Today’s food and beverage companies are afflicted with “audit fatigue,” an unintended side effect of heightened concerns over not only food safety but animal welfare, social responsibility, ethical sourcing and other issues, noted Denise Wooldridge, Kraft Foods’ director of sustainability. As both a buyer and seller of food products, Kraft supports efforts such as GFSI and Supplier Ethical Data Exchange, which sets buyer-defined and broadly accepted standards and expectations to relieve companies of redundant audits and let them “focus on the business at hand,” Wooldridge said.

Steve Kunkle, plant manager at Kraft’s Chicago bakery, devoted his remarks to packaging line optimization. Purportedly the world’s largest bakery, with 17 ovens and more than 1,400 workers, the plant produces about a third of all Nabisco cookies and crackers. “A plant of this size in the corporate backyard should stand out” in operational performance, but it didn’t when he became plant manager two years ago, Kunkle said. The goal was to become world class in operations, maintenance and continuous improvement, and the first step was to ensure the fundamentals of worker and food safety were addressed. “That’s the people side of the equation, but you really have to have it in place before you have the right to improve,” Kunkle said.

Automated data collection of machine downtime and maintenance actions was the starting point for an optimization effort that is adding $1 million a month to the facility’s productivity. Manual records were not reliable indicators of machine performance, making root-cause analysis of downtime futile. “In today’s world, a CMMS is very critical,” he told his fellow food professionals. The plant installed Zarpac Performance Index software.

Accurate data allowed maintenance to implement simple fixes and to drill down for more complex problems. A right-angle transfer on one packaging line was going down every 13 minutes, with downtime averaging 40 minutes each time. Analysis determined the problem was in the controls, so the Smart belt program was re-installed, lowering the number of incidents to three per shift and three minutes for each occurrence.

Monday evening’s barbecue on the beach gave conference attendees a chance to eat, relax and exchange notes.

Are you an innovation facilitator or roadblock?

Even engineers can use some help in honing their interpersonal skills, and this year’s conference included an interactive session in which attendees practiced leadership techniques to encourage innovation in their organizations.

The two-hour workshop was led by Christopher Miller, founder of Innovation Focus, and Sarah Finch, director of learning at Chicago’s Second City Communications, an arm of the improvisational comedy theater troupe. “In improv, listening is crucial,” Finch said, and the goal is to respond to what the other person is saying. Instead of listening, people often are formulating what they are going to say when the other person stops talking, and how they respond to a proposal is usually negative.

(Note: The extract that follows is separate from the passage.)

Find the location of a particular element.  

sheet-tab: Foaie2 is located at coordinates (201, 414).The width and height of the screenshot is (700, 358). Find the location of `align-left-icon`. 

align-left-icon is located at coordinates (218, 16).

Instead, leaders in manufacturing should formulate “Yes, and …” responses to what their associates propose, she advised. “Yes, and …” is the affirmative cornerstone of improv, and where it leads is uncertain. But it liberates people to make suggestions, and the refinement and building upon those suggestions are the basis of innovation.

Miller drew on his work with Hershey Co. to illustrate how getting “the people part right” is indispensable in fostering product innovation. The technology to produce and wrap millions of Hershey’s Kisses every shift enabled the candy company to build a $125 million brand, but the inspiration to create Holiday Kisses, Hugs and Kisses with Almonds came from people who knew how to align with other areas in the organization. Overcoming objections to a new idea requires interpersonal skills, and training in creativity “goes back a long way” at Hershey, Miller said.

At one point, seven conferees took turns, striking a pose and waiting for another attendee to strike a complementary pose. The point was empathy training: People feel vulnerable when posing or suggesting. A good leader supports them and doesn’t leave them hanging.